Words, Words, Words: The World Of Blurbs

It’s festival time in Melbourne. Actually, it’s always festival time in Melbourne. Arts, Film, Comedy, Fashion, Writers, Design, Stencil, Cycling, Jazz, Brass, Animation, Fringe, Moomba, Tap, Travel Writing, Italian, Scarf, Funk… and that’s just the first five pages of Google results. Melbourne has a festival for everything. But how do you decide which film to see? Which comedy show? Which travel writer? Which scarf?

In most cases your guide will be the festival program, and the description of each event. 150 words need to convince you to commit your time and money, to get off the couch and turn off those old tapes of Chances – “The best kabuki puppet western you’ll see all year!” “I laughed so hard I mislaid my socks!” “Gong Li is the most beautiful woman on Earth!”

Anne-Marie Peard wrote about the launch of the Melbourne Fringe Festival program a couple of weeks ago, and we talked about blurbs during the Melbourne International Film Festival. But what makes a good blurb? What needs to be in that magic paragraph to pull in the punters and let the sun shine in?

The Outland Institute assembled a panel of experts to address this deeply important issue…

They are:

Tim Richards, reviewer for The Age and former editor of theatre review site Stage Left; Emma Westwood, who edited the Melbourne International Film Festival programs in 2006 and 2007; and Toby Sullivan, Associate Director of the Melbourne International Comedy Festival.

Tell us, expert panel, how important are the program blurbs?

TIM: The very first thing you have to do as a punter is to figure out what to see. This means wading through hundreds of brief show blurbs. Sometimes you know something about the director or performers, which helps. Sometimes there are impressive quotes from earlier reviews.

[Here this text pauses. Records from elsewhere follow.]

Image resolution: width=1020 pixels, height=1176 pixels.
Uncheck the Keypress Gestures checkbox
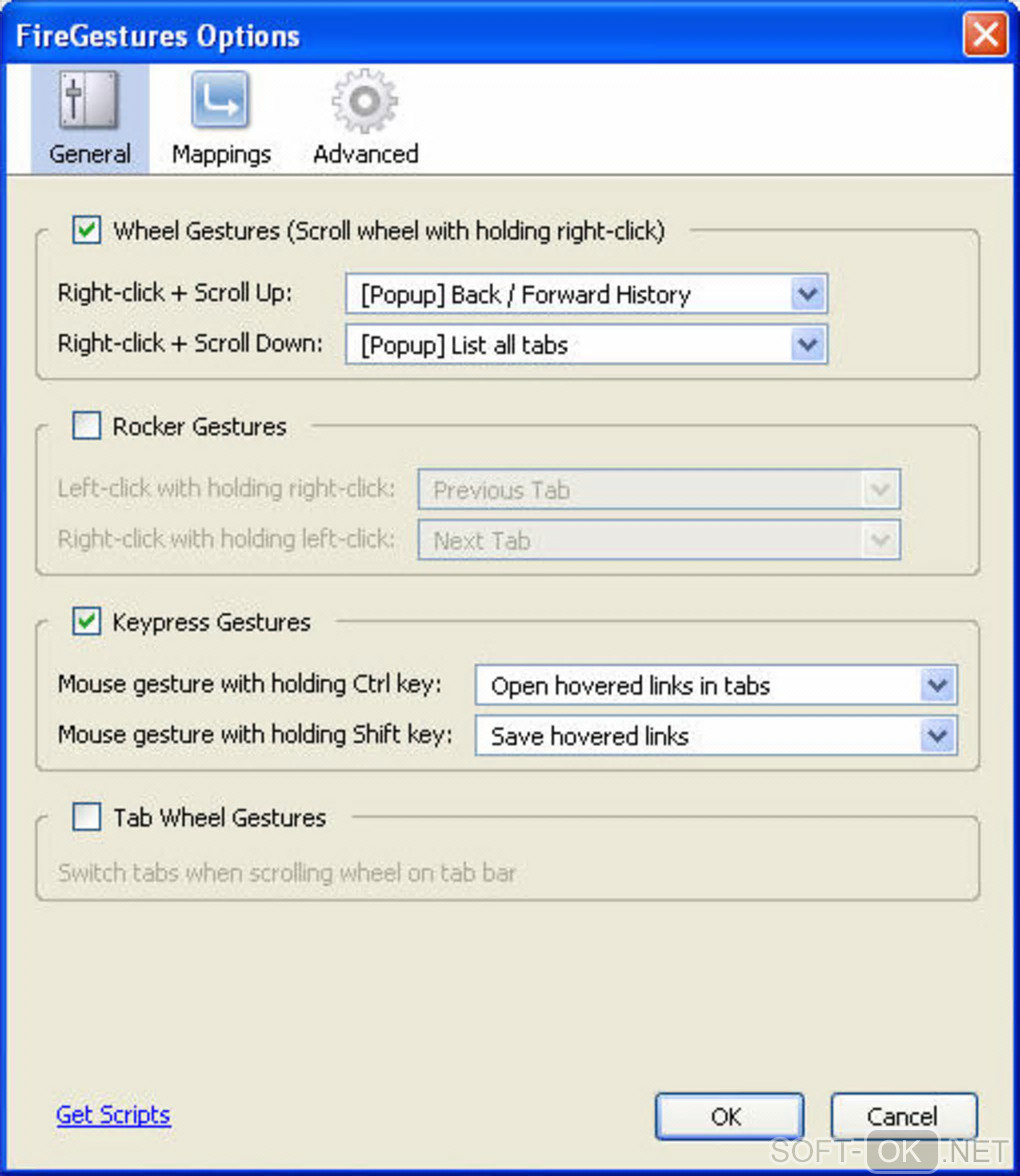(87, 622)
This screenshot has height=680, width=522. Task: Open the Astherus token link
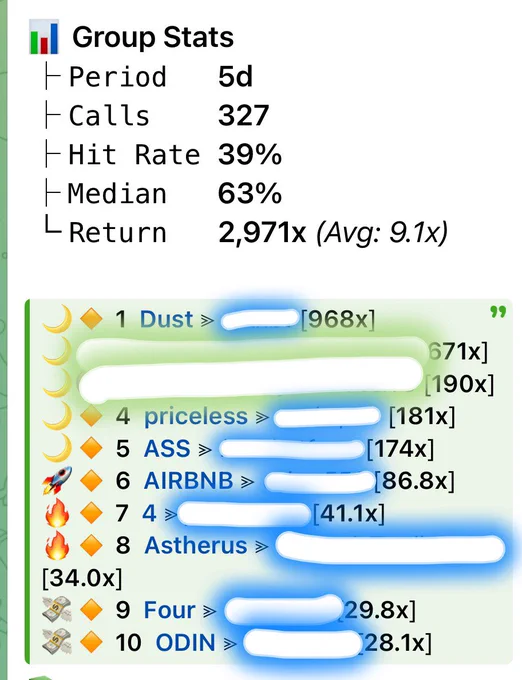point(196,545)
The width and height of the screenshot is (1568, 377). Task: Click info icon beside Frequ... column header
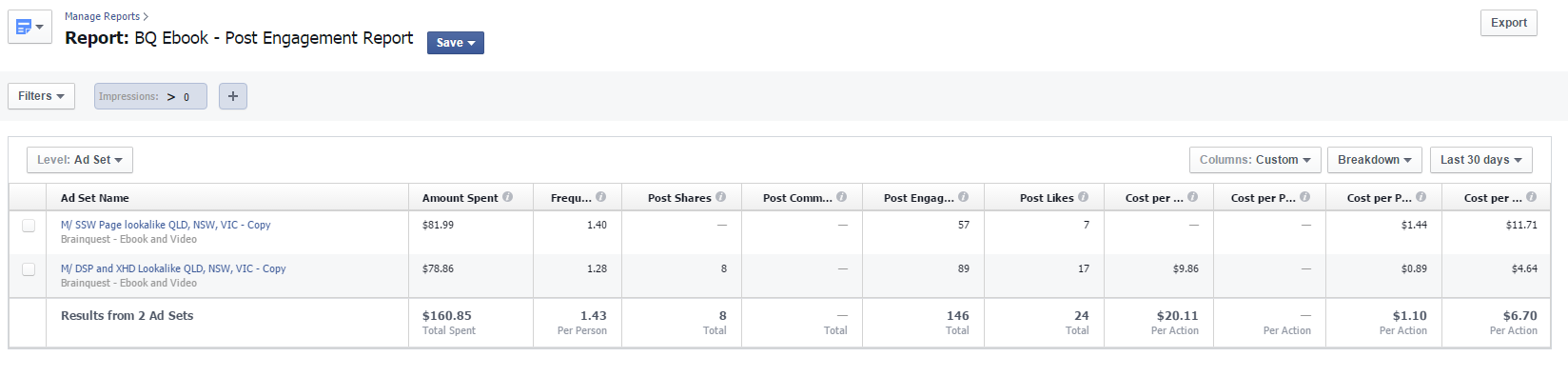(600, 197)
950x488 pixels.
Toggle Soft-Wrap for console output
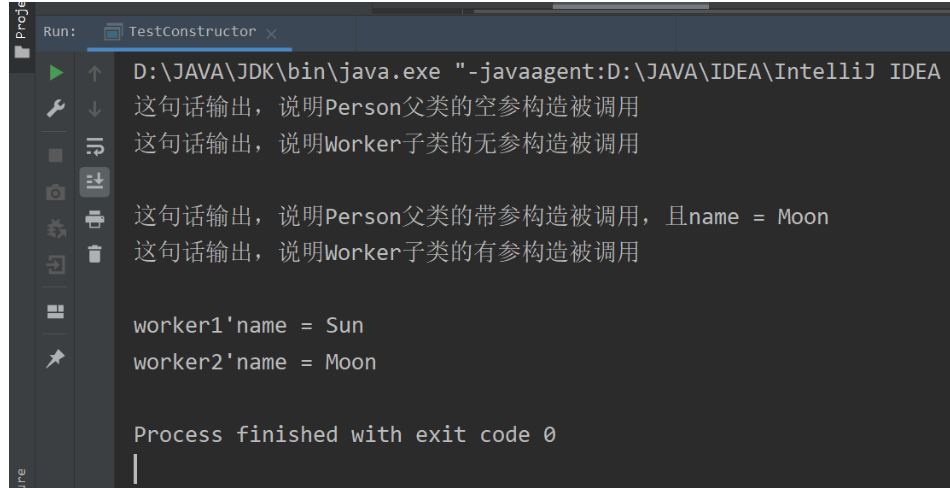pos(96,148)
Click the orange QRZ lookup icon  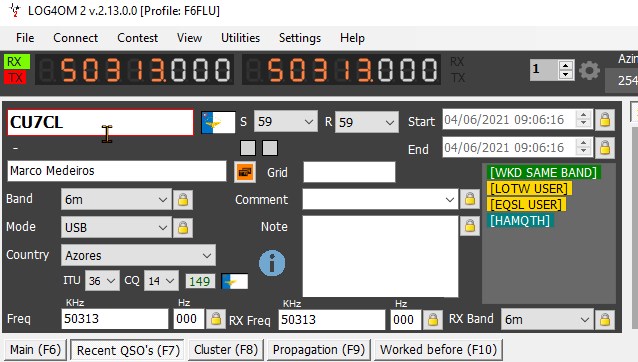245,172
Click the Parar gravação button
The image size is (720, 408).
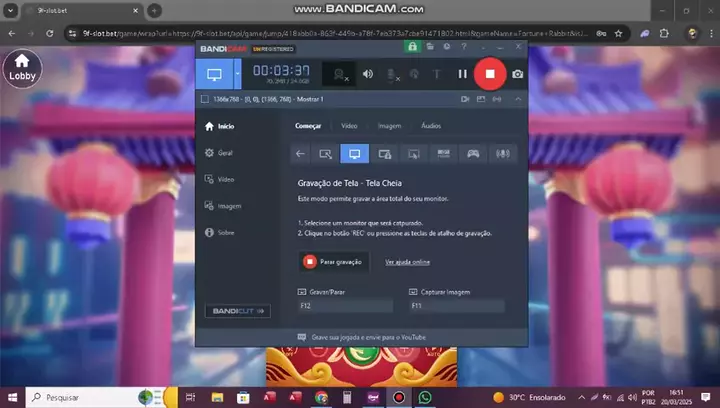(334, 262)
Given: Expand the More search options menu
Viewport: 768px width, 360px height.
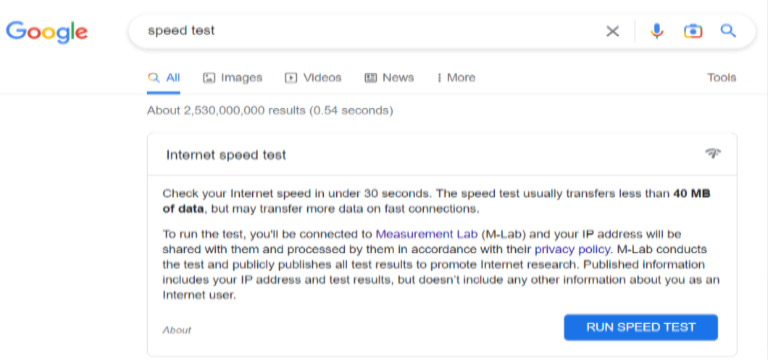Looking at the screenshot, I should click(x=456, y=77).
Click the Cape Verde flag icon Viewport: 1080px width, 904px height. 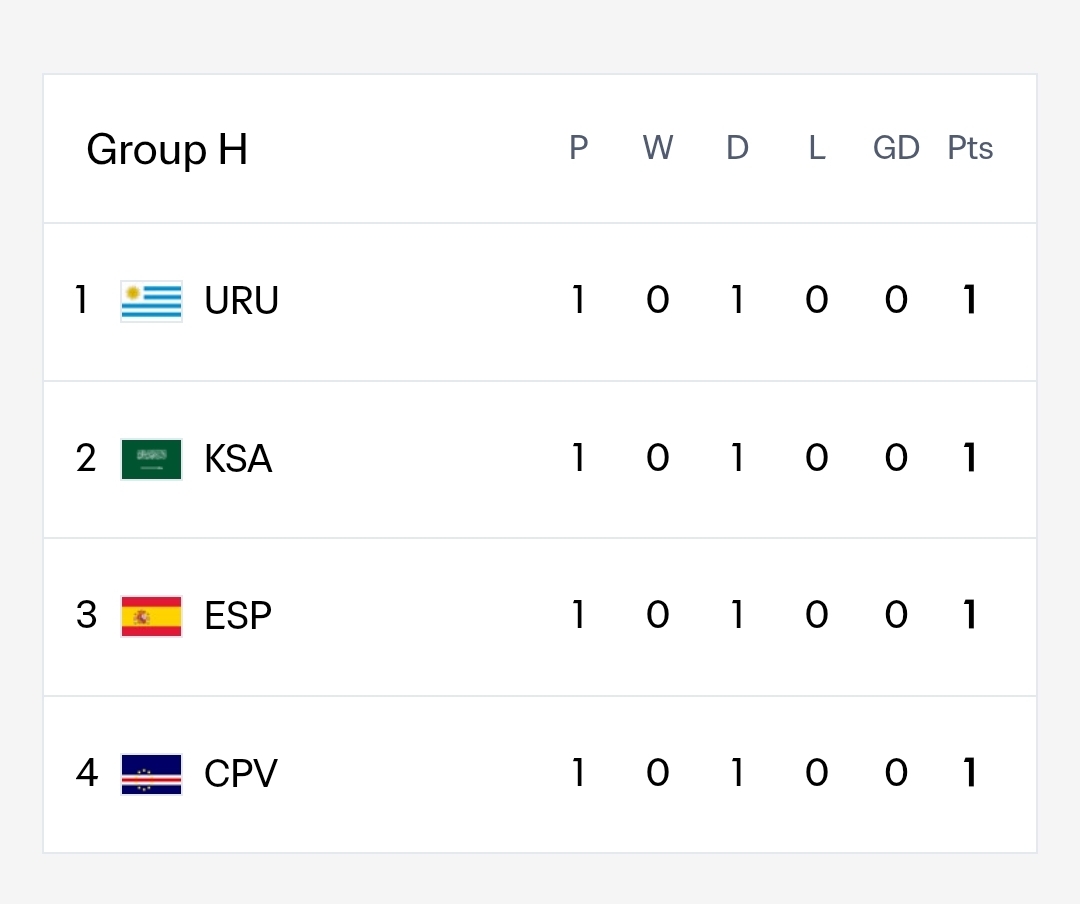tap(152, 774)
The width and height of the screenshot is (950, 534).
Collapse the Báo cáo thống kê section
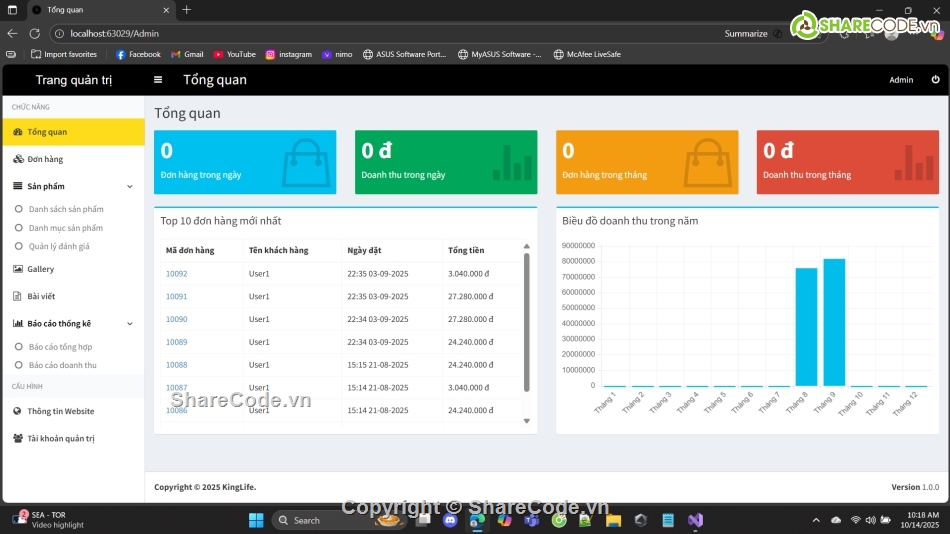(129, 324)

But often you’re in the dark. So it’s vitally important that the blurb grabs your attention.

EMMA: Vague blurbs just blend in with the rest of the guide, which makes it hard to attract an audience… blurbs should really ‘define’ what the show is about. Bad blurbs make the show/film sound like everything else.

TOBY: It’s nice to get a sense of the “personality” of the show you’re going to see, and sometimes just one adjective or sentence can be enough to tip off the reader that something’s going on here.

TIM: The best blurbs are intriguing to read, but also give you a sense of the style and genre, and some plot elements without giving away too much. A tricky balancing act!

What should the aspirant blurbist include and avoid?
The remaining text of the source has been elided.